PASSAGE PROVIDED
'''

United Methodist Committee on Relief
- Abbreviation: UMCOR
- Formation: 1940
- Headquarters: Atlanta, Georgia, US
- Coordinates: 40°48′38.87″N 73°57′49.45″W﻿ / ﻿40.8107972°N 73.9637361°W
- President: Thomas Bickerton
- Parent organization: General Board of Global Ministries, United Methodist Church
- Website: umcmission.org/umcor/
- Formerly called: Methodist Committee for Overseas Relief

= United Methodist Committee on Relief =

Global humanitarian aid and development organization

The United Methodist Committee on Relief (UMCOR) is the global humanitarian aid and development organization of the United Methodist Church (UMC). UMCOR is a nonprofit 501(c)(3) organization operated under the auspices of the General Board of Global Ministries. Administrative expenses are funded by an annual offering collected by United Methodist churches on UMCOR Sunday.

UMCOR works through programs that address hunger, poverty, sustainable agriculture, international and domestic emergencies, refugee and immigrant concerns, global health issues, and transitional development. These programs are categorized into three major areas: Humanitarian Relief / Disaster Response, Sustainable Development and Global Health (in collaboration with UM Global Ministries).

'''

TO DO
**a)** Repeat the UMCOR article word for word from "The United Methodist Committee" to "UM Global Ministries).".
**b)** According to the UMCOR article, what funds the organization's administrative expenses?
**c)** Take up the UMCOR article again right after its last sentence and keep writing it.

RAW DATA
'''

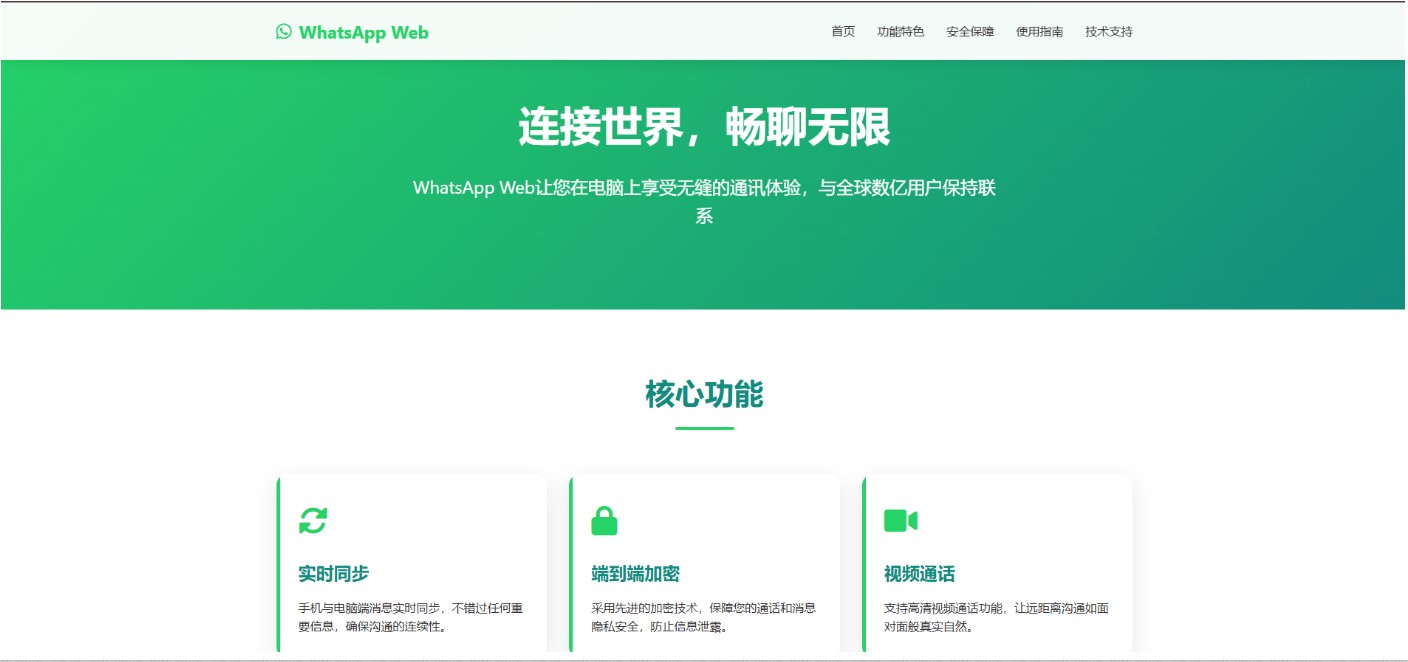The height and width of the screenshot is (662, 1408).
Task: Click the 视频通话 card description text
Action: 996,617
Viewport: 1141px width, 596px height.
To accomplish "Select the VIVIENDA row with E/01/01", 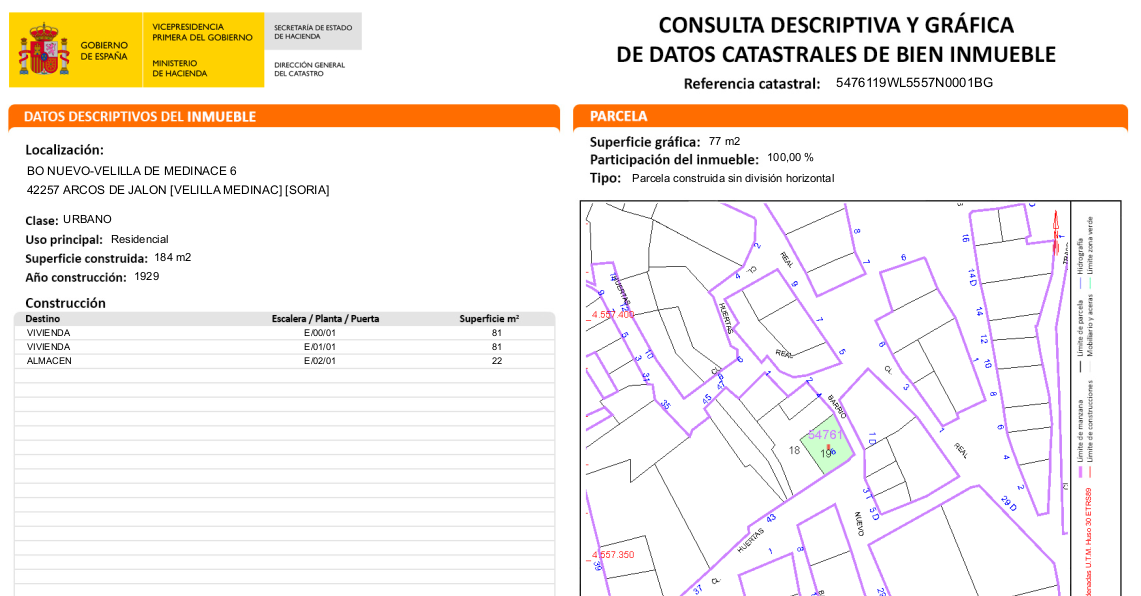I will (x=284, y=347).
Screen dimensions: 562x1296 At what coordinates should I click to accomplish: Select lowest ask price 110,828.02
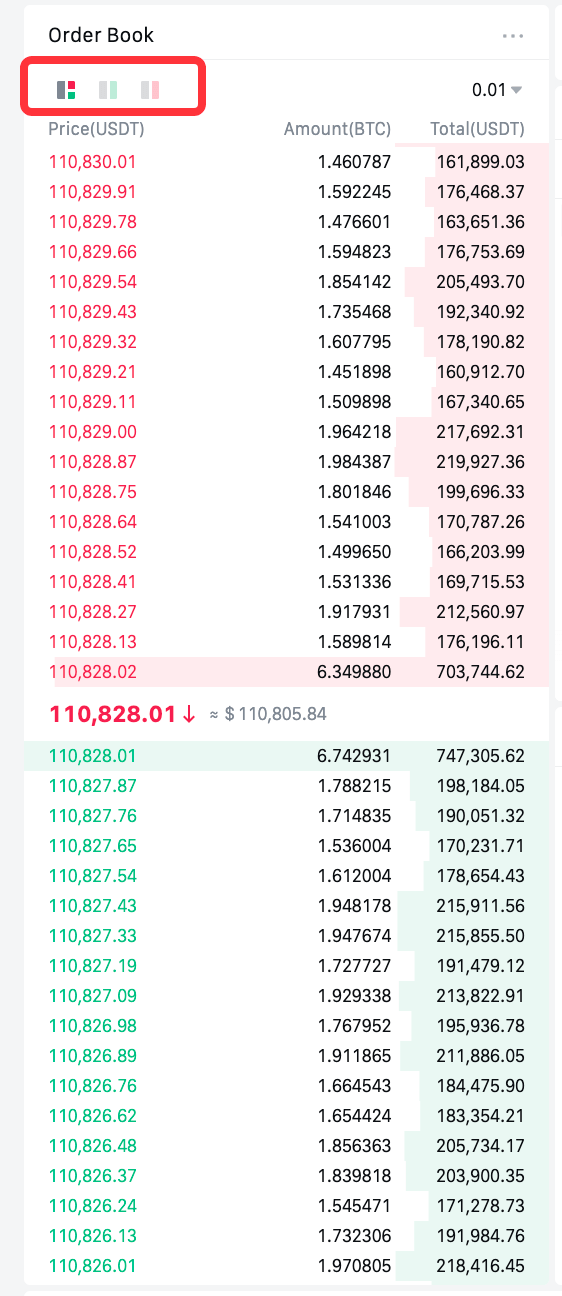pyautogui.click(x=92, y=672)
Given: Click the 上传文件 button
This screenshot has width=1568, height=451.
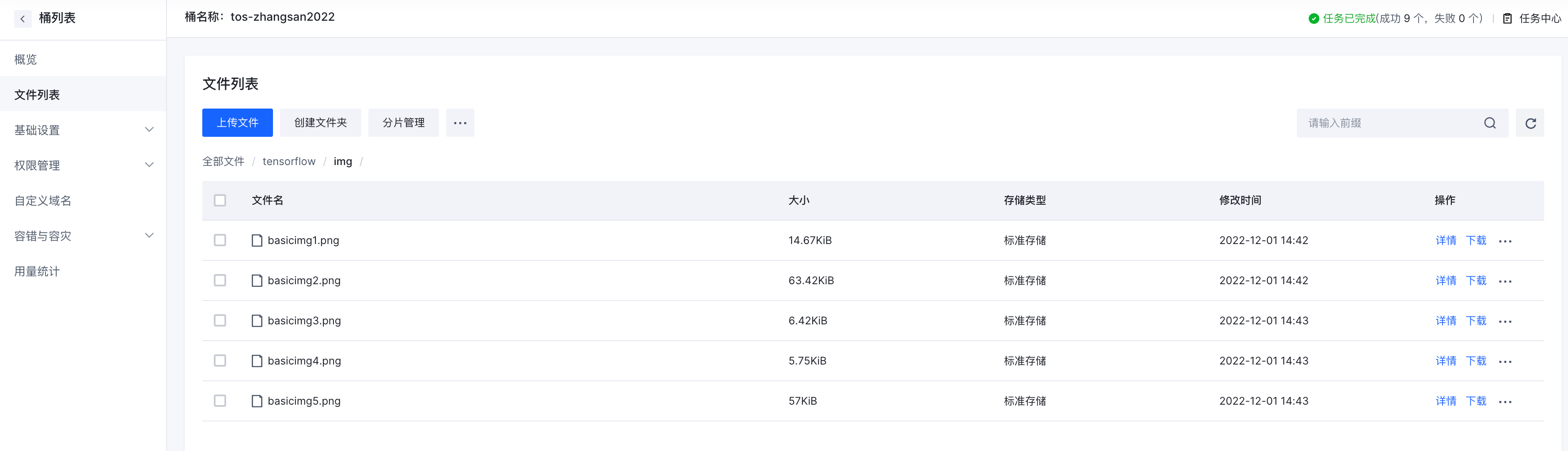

'''

SOLVED TASKS
**a)**
The United Methodist Committee on Relief (UMCOR) is the global humanitarian aid and development organization of the United Methodist Church (UMC). UMCOR is a nonprofit 501(c)(3) organization operated under the auspices of the General Board of Global Ministries. Administrative expenses are funded by an annual offering collected by United Methodist churches on UMCOR Sunday.

UMCOR works through programs that address hunger, poverty, sustainable agriculture, international and domestic emergencies, refugee and immigrant concerns, global health issues, and transitional development. These programs are categorized into three major areas: Humanitarian Relief / Disaster Response, Sustainable Development and Global Health (in collaboration with UM Global Ministries).

**b)** An annual offering collected by United Methodist churches on UMCOR Sunday.

**c)**
==History==
In response to World War II's devastating effects around the world, the 1940 General Conference of the Methodist Church (USA) passed a resolution to form a relief agency. Originally named the Methodist Committee for Overseas Relief (MCOR), it began as a temporary organization. MCOR was to "respond to the vast needs of human suffering worldwide" by analyzing critical needs in the world and relaying them to local churches who would in turn provide monetary assistance. From the outset, the agency promoted ecumenical partnership with other denominational relief efforts.

At the 1972 General Conference the name was changed to UMCOR and was legislated as a permanent entity under the auspices of the United Methodist Church's General Board of Global Ministries (GBGM). As UMCOR grew, the committee began to see the need to streamline its outreach efforts. The five areas of relief were created to encourage a more efficient distribution of aid.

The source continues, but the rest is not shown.